[Stored data]

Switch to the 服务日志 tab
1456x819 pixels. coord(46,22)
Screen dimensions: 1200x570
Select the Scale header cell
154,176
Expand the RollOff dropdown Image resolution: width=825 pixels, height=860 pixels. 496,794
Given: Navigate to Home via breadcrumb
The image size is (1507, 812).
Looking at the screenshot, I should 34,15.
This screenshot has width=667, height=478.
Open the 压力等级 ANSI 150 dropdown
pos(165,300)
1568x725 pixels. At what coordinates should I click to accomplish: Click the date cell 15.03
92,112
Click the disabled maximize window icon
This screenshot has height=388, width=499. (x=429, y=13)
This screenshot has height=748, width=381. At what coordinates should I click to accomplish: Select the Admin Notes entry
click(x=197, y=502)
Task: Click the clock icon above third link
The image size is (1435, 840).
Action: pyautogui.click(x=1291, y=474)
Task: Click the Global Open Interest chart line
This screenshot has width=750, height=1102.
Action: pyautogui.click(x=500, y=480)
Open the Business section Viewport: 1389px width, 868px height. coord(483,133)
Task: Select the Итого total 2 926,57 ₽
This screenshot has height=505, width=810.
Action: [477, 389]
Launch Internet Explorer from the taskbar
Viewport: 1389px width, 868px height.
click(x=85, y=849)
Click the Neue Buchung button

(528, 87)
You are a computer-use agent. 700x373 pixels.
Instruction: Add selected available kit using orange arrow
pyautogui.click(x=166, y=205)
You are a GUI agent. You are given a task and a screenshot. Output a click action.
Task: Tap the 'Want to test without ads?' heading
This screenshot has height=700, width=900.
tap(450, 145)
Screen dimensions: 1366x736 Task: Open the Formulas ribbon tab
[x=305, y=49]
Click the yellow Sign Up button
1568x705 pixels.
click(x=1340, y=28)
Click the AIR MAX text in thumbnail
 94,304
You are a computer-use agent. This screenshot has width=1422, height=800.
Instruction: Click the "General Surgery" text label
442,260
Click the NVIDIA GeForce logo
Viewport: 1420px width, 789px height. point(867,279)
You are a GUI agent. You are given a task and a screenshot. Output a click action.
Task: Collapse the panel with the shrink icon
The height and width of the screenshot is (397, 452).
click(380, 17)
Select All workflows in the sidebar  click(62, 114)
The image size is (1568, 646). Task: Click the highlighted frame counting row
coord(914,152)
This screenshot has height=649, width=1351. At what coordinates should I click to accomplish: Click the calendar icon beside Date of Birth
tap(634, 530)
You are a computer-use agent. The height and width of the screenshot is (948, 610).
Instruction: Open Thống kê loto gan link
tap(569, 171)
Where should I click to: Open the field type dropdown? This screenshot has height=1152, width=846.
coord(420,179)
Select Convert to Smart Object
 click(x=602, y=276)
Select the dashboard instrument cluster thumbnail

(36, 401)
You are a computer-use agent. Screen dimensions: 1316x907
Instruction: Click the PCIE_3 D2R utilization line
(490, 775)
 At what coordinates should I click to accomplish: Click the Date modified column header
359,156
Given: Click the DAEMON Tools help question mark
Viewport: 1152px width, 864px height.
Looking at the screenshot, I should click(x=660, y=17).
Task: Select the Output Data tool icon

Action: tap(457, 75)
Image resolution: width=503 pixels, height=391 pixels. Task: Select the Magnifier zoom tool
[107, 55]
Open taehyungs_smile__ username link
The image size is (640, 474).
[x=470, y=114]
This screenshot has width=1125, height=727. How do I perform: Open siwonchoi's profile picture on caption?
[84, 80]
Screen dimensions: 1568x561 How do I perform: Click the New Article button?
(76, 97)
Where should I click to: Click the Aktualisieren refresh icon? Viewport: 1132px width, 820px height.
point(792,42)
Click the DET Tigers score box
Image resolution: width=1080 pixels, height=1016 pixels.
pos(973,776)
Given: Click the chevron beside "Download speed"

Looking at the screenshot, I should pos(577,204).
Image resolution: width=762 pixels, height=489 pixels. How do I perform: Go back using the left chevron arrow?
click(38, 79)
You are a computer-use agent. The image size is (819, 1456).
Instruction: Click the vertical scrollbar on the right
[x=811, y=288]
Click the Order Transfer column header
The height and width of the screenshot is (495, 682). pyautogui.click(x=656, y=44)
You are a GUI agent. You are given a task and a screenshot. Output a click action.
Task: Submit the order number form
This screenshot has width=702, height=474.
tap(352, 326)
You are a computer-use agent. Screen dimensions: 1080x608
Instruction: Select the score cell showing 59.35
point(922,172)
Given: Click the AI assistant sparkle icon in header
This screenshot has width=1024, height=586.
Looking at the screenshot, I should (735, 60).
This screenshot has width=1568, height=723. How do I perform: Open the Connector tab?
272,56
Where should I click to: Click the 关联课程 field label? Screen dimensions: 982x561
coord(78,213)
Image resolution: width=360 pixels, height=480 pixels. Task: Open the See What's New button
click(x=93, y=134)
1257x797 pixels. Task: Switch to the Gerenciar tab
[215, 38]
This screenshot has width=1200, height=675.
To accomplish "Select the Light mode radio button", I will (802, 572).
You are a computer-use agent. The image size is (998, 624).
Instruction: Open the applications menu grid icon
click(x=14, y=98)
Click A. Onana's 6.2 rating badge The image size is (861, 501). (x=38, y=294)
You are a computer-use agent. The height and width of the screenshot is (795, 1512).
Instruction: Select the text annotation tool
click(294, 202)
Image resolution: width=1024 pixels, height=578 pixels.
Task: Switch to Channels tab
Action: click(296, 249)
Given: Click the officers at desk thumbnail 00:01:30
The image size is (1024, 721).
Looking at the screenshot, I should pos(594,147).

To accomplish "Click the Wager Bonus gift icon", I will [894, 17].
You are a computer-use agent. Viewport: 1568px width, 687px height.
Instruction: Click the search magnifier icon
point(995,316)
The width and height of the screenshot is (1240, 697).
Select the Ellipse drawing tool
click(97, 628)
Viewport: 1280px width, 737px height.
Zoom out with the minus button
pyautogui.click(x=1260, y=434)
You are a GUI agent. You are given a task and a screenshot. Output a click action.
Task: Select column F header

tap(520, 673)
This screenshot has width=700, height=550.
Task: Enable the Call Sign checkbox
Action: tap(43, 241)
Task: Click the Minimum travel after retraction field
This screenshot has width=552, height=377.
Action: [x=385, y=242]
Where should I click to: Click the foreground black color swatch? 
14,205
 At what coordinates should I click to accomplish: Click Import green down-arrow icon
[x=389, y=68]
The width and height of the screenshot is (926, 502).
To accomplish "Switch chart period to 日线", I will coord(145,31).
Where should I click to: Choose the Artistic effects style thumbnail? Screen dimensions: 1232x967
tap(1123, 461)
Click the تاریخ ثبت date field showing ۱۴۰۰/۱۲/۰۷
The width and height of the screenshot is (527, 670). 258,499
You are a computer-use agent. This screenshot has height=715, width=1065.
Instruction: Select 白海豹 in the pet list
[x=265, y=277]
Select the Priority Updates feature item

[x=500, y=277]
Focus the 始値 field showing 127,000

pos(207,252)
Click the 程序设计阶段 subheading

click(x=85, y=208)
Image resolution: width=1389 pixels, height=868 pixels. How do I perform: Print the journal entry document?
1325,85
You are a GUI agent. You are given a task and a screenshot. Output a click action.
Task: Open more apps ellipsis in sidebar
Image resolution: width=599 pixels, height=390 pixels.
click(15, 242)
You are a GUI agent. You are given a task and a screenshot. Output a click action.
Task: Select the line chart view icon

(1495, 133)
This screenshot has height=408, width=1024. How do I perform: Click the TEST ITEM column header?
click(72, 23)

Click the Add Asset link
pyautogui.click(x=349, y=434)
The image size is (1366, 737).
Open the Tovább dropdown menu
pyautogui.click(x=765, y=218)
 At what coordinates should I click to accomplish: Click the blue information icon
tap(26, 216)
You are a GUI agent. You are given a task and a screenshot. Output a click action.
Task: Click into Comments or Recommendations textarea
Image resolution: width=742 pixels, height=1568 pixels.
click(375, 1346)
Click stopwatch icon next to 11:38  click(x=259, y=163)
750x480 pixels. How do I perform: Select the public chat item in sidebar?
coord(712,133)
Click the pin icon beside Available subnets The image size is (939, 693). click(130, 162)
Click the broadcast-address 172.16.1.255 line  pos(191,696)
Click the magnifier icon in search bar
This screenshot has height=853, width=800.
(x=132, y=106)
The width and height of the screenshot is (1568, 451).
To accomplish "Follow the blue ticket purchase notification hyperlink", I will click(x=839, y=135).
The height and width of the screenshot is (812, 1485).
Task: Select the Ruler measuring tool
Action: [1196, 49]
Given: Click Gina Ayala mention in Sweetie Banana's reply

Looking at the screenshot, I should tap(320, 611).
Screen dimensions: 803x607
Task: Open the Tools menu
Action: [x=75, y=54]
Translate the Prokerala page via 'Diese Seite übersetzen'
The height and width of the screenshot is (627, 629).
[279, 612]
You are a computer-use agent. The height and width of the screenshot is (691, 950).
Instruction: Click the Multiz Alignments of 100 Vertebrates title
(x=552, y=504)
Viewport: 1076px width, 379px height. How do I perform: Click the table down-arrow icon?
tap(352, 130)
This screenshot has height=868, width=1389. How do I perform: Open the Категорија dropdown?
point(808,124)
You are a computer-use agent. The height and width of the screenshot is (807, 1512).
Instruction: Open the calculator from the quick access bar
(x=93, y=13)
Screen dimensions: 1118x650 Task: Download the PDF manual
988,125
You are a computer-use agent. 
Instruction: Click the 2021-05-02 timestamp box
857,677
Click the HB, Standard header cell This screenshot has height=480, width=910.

> **WORK TO BE COMPLETED**
Reproduce the entries above exactly, but only the lines between the line holding "Instruction: Click the vertical" and the line holding "is (795, 1512).", inclusive.

> **OUTPUT**
Instruction: Click the vertical scrollbar on the right
[x=811, y=288]
Click the Order Transfer column header
The height and width of the screenshot is (495, 682). pyautogui.click(x=656, y=44)
You are a GUI agent. You are given a task and a screenshot. Output a click action.
Task: Submit the order number form
This screenshot has width=702, height=474.
tap(352, 326)
You are a computer-use agent. Screen dimensions: 1080x608
Instruction: Select the score cell showing 59.35
point(922,172)
Given: Click the AI assistant sparkle icon in header
This screenshot has width=1024, height=586.
Looking at the screenshot, I should (735, 60).
This screenshot has width=1568, height=723. How do I perform: Open the Connector tab?
272,56
Where should I click to: Click the 关联课程 field label? Screen dimensions: 982x561
coord(78,213)
Image resolution: width=360 pixels, height=480 pixels. Task: Open the See What's New button
click(x=93, y=134)
1257x797 pixels. Task: Switch to the Gerenciar tab
[215, 38]
This screenshot has width=1200, height=675.
To accomplish "Select the Light mode radio button", I will (802, 572).
You are a computer-use agent. The image size is (998, 624).
Instruction: Open the applications menu grid icon
click(x=14, y=98)
Click A. Onana's 6.2 rating badge The image size is (861, 501). (x=38, y=294)
You are a computer-use agent. The height and width of the screenshot is (795, 1512).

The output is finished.